=== Data section ===
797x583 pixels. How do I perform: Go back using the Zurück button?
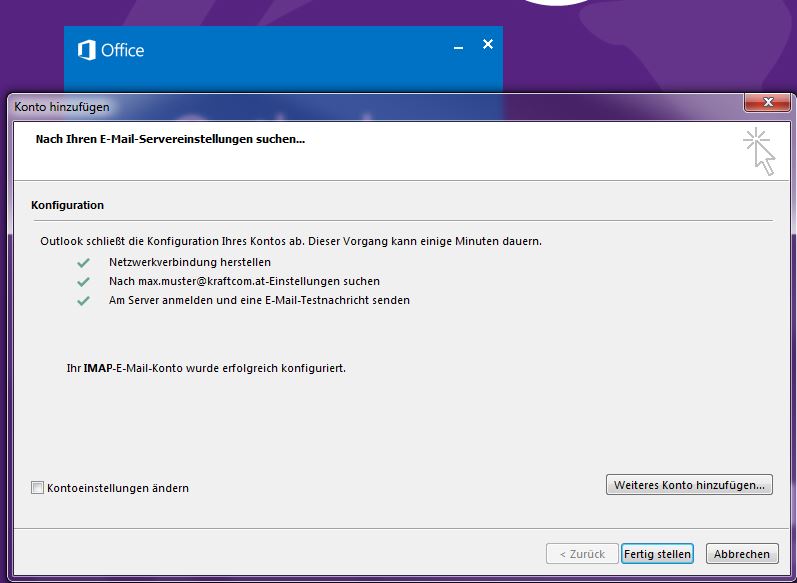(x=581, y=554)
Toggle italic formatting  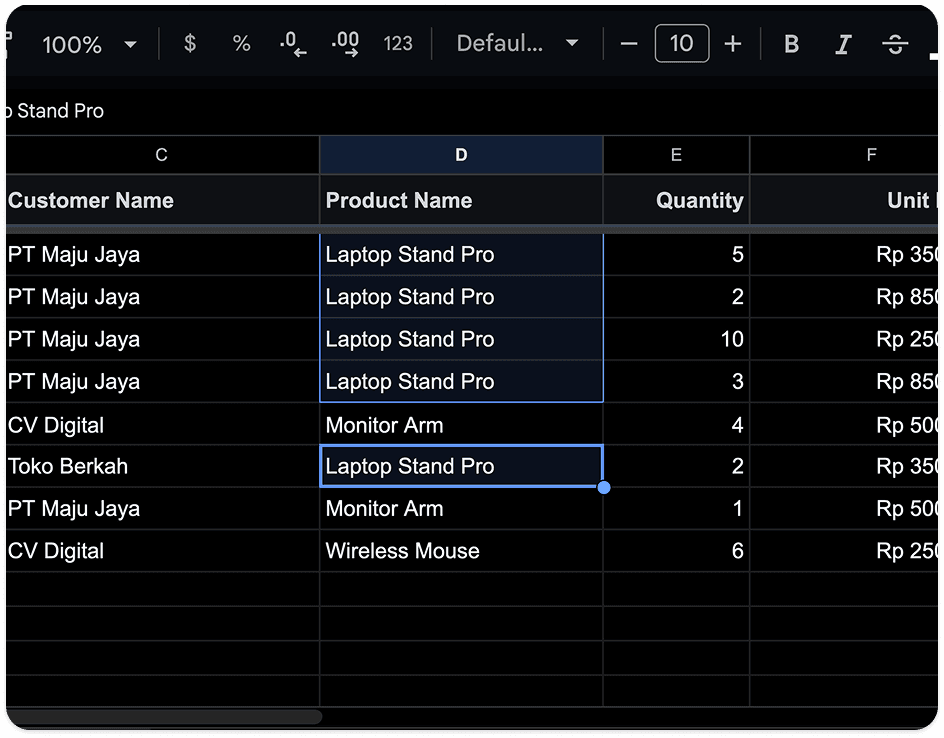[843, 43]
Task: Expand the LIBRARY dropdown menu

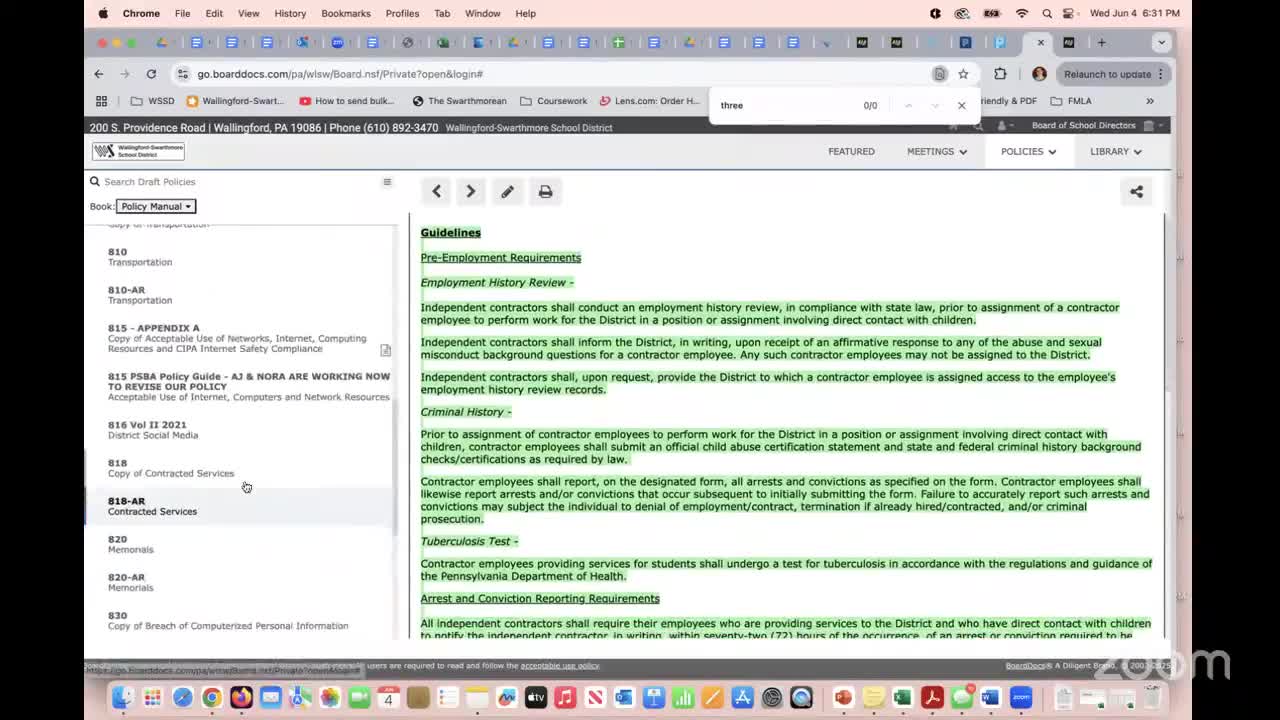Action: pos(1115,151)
===
=== Data section ===
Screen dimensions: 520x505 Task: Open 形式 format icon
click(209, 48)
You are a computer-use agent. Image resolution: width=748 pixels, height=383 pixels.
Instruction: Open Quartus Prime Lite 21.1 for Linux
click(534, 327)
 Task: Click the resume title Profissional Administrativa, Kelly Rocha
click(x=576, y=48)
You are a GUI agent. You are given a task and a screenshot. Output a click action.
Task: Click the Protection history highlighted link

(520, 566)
===
=== Data section ===
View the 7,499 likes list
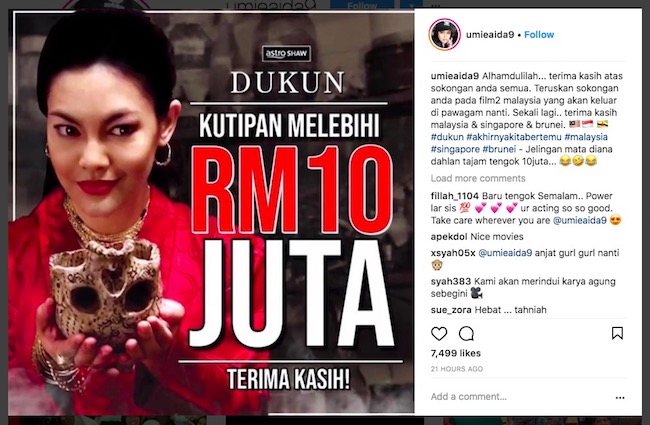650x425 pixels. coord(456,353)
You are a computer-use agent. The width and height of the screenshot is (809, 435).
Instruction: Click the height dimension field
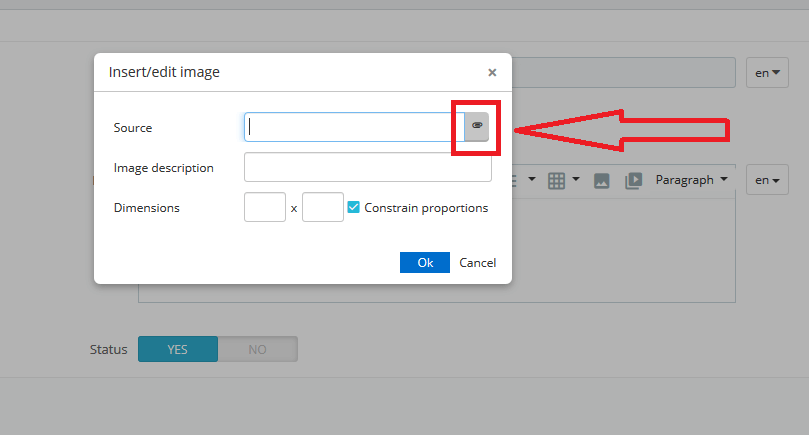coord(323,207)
===
Edit the data between the lines holding "View the 7,499 likes list" and "coord(323,207)", inclusive, so that "computer-use agent" becomes "GUI agent" and nothing else changes. Give only those lines, and omit the pictures.

View the 7,499 likes list
650x425 pixels. coord(456,353)
You are a GUI agent. The width and height of the screenshot is (809, 435).
Instruction: Click the height dimension field
coord(323,207)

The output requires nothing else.